Like with tipping at a restaurant, I might offer, but asking for it means it will definitely not be on offer.  By that I mean anything "cruising for a tip" (such as circling "service not included"[1]) means no tip.  You ensure a tip by giving good service.

Anyway.

An appropriate way would be for them to start with "Do you mind refilling my water bottle for me?" which might be met with "Sure, do you want a brew as well?"

I've always worked like this, I don't think it's purely being old

[1] I actually reported a member of staff at a restaurant for doing that; it's rude as it implies that I can't read.

Post edited at 13:34
mick taylor 18 Sep 2020
In reply to Tonybhoy:

Don't feel bad, there's almost no chance you would have had enough sugar anyway.

 im off 18 Sep 2020
In reply to Tonybhoy:

We've had various tradesmen in the house recently.

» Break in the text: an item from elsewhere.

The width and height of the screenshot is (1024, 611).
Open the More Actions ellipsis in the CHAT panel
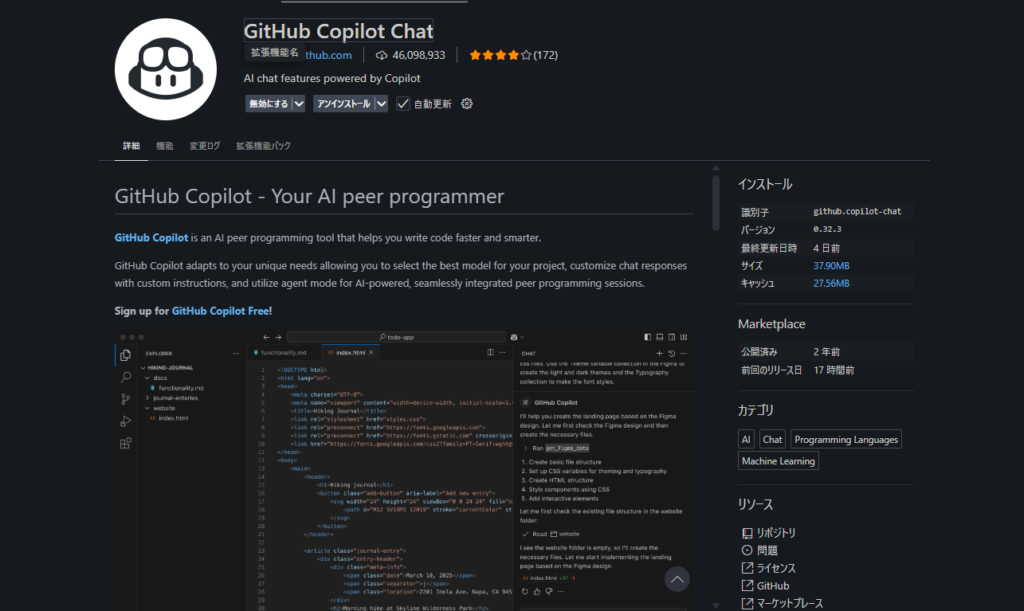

They all flatly refuse offers of a cuppa as its against corona rules..... They all seem to be well prepped on this....

 girlymonkey 18 Sep 2020
In reply to im off:

My husband is a landscape gardener. They would never ask for tea or coffee, but there is a rule that you must accept if offered as a refusal generally means the customer doesn't offer again even if it's different people working. You don't have to drink it, but you accept it so that others get the chance in future!

I'd have given the guys tea. It's no great hassle or expense. It's nice to be nice! 

 Timmd 18 Sep 2020
In reply to girlymonkey: I like that rule.